BFPQuantizeDequantize crashes ONNX Runtime during session creation

# Defect report: Quark BFPQuantizeDequantize abort during ORT session creation (YOLOv8x BFP16)

## Title
`BFPQuantizeDequantize` custom op crashes ONNX Runtime during session creation (shape inference) for YOLOv8x BFP16; isolated to single node (idx=993); workaround: replace with `Identity`

## Summary
Loading a BFP16-quantized YOLOv8x ONNX model in ONNX Runtime with Quark custom ops registered causes a native abort during `InferenceSession` creation.

I was experimenting with different data and op types in AMD Quark (from Ryzen AI Software 1.7.0 on Ryzen AI HX 370 using Ubuntu 25.10 after building XRT from source and updating to the latest ROCm and ONNX runtimes).
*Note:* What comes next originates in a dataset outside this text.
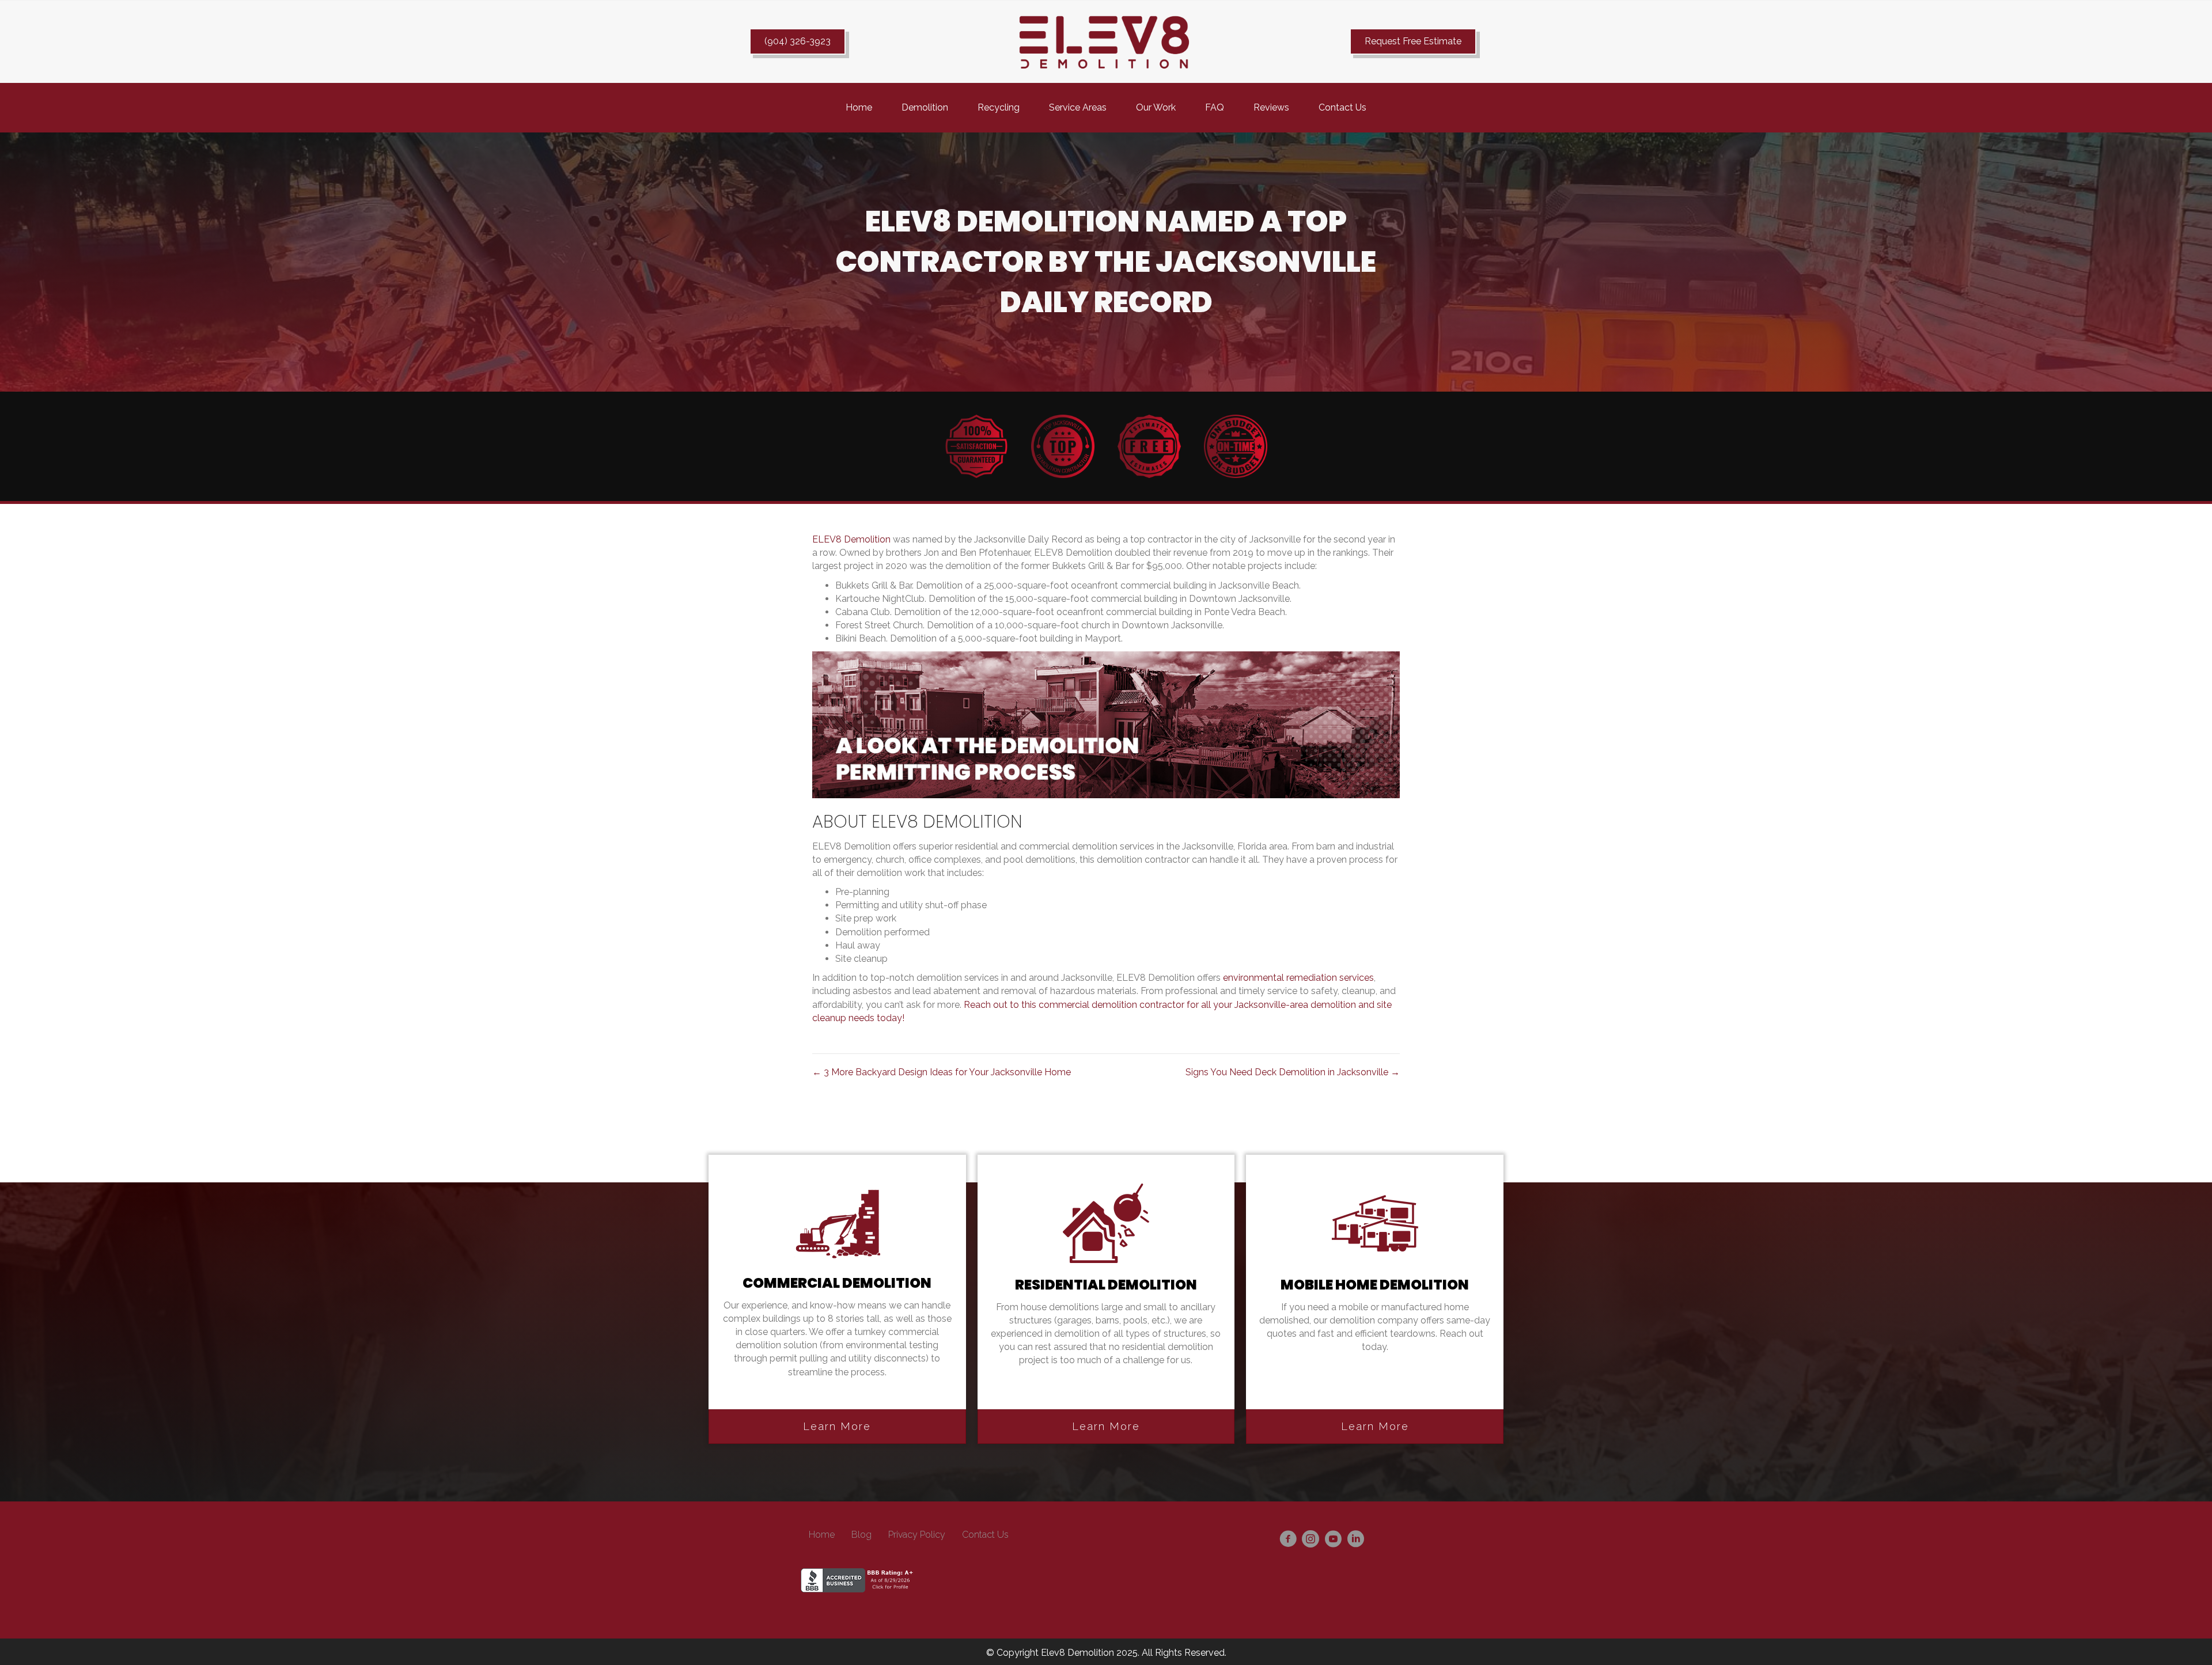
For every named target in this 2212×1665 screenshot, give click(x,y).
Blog (861, 1534)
I used Yolov8x as my float model, and successfully experimented with INT8 and BF16 before moving on to BFP16 and MX9.

Investigation shows the abort occurs inside the Quark custom ops library (`libcustom_ops.so`) during shape inference for `BFPFixNeuron`.

Graph bisection isolated the crash to a single `BFPQuantizeDequantize` node (node index `993`). Replacing only that node with `Identity` unblocks session creation.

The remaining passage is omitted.